Benet O’Reilly ()
Benet O’Reilly, 40, an M&A partner in Cleary Gottlieb Steen & Hamilton’s New York office.
Osaka-based brewer and distiller Suntory, maker of alcoholic beverages such as Yamazaki whiskey and Premium Malt’s beer.
Suntory said on Jan. 13 it had reached an agreement to buy Beam, the maker of bourbon brands such as Jim Beam and Maker’s Mark, in a cash deal worth roughly $16 billion, including the assumption of debt.
Under the agreement’s terms, Suntory will pay $83.50 in cash for each Beam share—a 25 percent premium over the target’s Jan. 10 closing price. Based on equity alone, the transaction is valued at $13.6 billion, but Suntory also will assume more than $2 billion in Beam debt. Pending regulatory approvals, the deal is expected to close in the second quarter of 2014. At that point members of Beam’s current management team, including CEO Matt Shattock, will continue to run the business from the company’s Deerfield, Ill., headquarters.
In addition to Jim Beam, one of the world’s best-selling bourbon brands, and Maker’s Mark, Suntory is acquiring other well-known liquor brands such as Canadian Club whiskey, Courvoisier cognac, Hornitos tequila and Laphroaig scotch whisky.
Sidley Austin is representing Beam in connection with the sale to Suntory.
THE BIG PICTURE
The transaction is among the largest-ever outbound acquisitions by a Japanese company—SoftBank’s $21.6 billion purchase of a controlling stake in Sprint Nextel in 2012 is the biggest—and the largest acquisition in Suntory’s 115-year history. The deal would make Suntory the world’s third-largest producer of spirits—behind only U.K.-based Diageo and Paris-based Pernod Ricard—with combined annual net sales that are expected to exceed $4.3 billion. Suntory also views the deal as giving it a chance to expand its presence in the U.S., where the company is perhaps best known for its placement, alongside actor Bill Murray in “Lost in Translation.”
For a Japanese company, an entry into the U.S. spirits market is not without challenges. There is, for instance, concern that some bourbon drinkers may balk at the idea of a foreign takeover. But Suntory’s pledge to keep current Beam management in place suggests the buyer has no plans to change the production process. And as investment site The Motley Fool points out, Suntory need only look to Tokyo-based Kirin’s 2001 purchase of Four Roses for an example of how a foreign company can find success with a U.S. bourbon brand.
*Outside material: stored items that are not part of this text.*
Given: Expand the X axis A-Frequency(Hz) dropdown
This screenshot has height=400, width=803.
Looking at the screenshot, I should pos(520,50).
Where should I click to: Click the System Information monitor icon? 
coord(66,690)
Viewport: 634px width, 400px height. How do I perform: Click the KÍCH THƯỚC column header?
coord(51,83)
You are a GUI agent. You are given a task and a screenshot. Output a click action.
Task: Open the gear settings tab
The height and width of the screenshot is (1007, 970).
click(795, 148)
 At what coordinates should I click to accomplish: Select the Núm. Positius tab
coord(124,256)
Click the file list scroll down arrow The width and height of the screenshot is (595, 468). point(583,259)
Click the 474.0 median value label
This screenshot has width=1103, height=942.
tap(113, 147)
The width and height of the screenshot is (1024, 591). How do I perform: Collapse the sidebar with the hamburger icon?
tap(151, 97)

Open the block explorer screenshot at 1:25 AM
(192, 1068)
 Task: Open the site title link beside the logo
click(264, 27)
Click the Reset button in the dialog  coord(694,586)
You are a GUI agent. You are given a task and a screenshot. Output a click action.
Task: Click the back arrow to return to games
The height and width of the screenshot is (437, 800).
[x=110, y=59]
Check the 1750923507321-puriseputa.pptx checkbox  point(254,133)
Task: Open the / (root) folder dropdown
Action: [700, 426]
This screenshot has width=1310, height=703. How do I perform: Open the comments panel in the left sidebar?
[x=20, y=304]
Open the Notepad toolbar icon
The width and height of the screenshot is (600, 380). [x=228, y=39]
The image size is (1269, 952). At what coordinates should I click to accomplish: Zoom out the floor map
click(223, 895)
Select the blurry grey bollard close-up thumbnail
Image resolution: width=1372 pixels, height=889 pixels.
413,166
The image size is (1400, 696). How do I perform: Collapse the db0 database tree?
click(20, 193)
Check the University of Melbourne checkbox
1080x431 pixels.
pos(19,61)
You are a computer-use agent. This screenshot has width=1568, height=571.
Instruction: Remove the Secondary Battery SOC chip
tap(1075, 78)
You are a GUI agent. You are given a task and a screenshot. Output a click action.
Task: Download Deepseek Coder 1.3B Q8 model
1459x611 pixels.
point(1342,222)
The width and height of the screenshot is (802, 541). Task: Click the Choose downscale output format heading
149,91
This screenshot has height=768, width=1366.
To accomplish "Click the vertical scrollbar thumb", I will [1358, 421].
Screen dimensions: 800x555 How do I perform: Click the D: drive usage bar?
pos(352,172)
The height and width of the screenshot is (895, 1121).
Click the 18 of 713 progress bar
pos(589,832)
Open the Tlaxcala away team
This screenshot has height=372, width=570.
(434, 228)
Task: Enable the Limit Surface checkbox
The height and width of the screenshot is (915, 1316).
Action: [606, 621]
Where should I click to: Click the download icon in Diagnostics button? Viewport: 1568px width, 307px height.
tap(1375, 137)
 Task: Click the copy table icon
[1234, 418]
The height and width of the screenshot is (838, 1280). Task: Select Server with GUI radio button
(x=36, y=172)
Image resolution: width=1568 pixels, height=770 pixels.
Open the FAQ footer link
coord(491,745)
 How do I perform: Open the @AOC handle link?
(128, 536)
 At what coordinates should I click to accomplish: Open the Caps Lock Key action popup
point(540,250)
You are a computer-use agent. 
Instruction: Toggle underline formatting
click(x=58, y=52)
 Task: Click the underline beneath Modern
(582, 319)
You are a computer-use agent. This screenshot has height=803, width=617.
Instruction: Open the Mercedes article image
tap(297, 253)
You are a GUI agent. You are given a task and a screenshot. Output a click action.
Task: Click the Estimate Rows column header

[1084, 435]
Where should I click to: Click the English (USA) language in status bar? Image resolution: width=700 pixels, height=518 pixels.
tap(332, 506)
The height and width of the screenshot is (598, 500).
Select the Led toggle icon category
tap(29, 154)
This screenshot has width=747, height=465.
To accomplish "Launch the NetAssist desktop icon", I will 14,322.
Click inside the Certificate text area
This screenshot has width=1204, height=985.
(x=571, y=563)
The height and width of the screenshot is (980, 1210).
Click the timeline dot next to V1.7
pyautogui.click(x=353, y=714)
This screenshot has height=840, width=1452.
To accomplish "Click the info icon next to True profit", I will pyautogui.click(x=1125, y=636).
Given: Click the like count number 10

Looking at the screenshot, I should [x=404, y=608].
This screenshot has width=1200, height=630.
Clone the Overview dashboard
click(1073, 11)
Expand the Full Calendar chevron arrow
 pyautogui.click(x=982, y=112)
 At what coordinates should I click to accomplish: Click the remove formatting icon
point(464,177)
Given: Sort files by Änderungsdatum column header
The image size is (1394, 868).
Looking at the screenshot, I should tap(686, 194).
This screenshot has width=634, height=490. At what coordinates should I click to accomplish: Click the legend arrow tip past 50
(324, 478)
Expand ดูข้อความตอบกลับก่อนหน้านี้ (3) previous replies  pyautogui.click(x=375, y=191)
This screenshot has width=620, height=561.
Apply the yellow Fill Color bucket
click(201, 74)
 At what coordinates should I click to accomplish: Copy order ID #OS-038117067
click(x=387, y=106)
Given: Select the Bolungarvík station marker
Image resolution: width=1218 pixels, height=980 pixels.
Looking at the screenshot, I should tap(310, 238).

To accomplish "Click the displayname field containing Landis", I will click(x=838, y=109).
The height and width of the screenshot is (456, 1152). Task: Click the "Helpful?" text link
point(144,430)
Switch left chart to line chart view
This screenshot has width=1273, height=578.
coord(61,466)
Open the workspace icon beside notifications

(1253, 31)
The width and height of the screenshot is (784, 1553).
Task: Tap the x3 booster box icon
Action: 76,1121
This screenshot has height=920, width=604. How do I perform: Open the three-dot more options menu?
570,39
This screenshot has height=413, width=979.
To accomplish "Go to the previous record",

Cleary’s relationship with longtime client Suntory goes back more than 30 years, beginning with the firm’s work on the company’s 1980 purchase of Pepsi-Cola bottling franchisee PepCom. Cleary also has worked with Suntory on a number of acquisitions of bottled water companies and helped put together a bottled water delivery joint venture between Suntory Water Group and France’s Group Danone in 2003. The firm also represented Suntory in connection with the company’s 1990 purchase of Chicago White Sox minor league baseball affiliate the Birmingham Barons.
O’Reilly’s own relationship with Suntory extends to his stint as a Cleary summer associate in 1998. He said his first assignment upon joining the firm was a corporate matter involving Suntory’s bottled water holdings.
Suntory’s interest in a possible deal for Beam reportedly dates to 2011, and the company supposedly considered making a joint bid for the bourbon maker with Diageo last year. O’Reilly said he and the rest of the Cleary team were not called in on the matter until last fall, after Suntory had decided to proceed with a solo bid. The company approached Beam in December to begin negotiations.
Once the two parties came to an agreement on price parameters, O’Reilly said, the roughly month-long negotiations moved quickly to signing. Suntory “has a strong team, both legal and financial, in Japan, all of whom are very well organized and ready to move quickly once Beam made themselves available to be sold,” he said.
What resulted was a transformational deal for Cleary’s client, with Suntory president Nobutada Saji calling the acquisition a “once in a lifetime gamble” when discussing it earlier this week. O’Reilly added that the transaction makes for a compelling story for Suntory—a family-owned spirits company that runs Japan’s oldest distillery and has long desired a piece of the U.S. whiskey market: “Their history is in whiskey and this is kind of the one opportunity they had to buy an American whiskey company.”
When it came time for the formal signing of the agreement, O’Reilly said at least one bottle of Maker’s Mark made an appearance at the event. And, in keeping with the theme, he added that the Cleary team has plans for a celebratory bourbon tasting in the near future.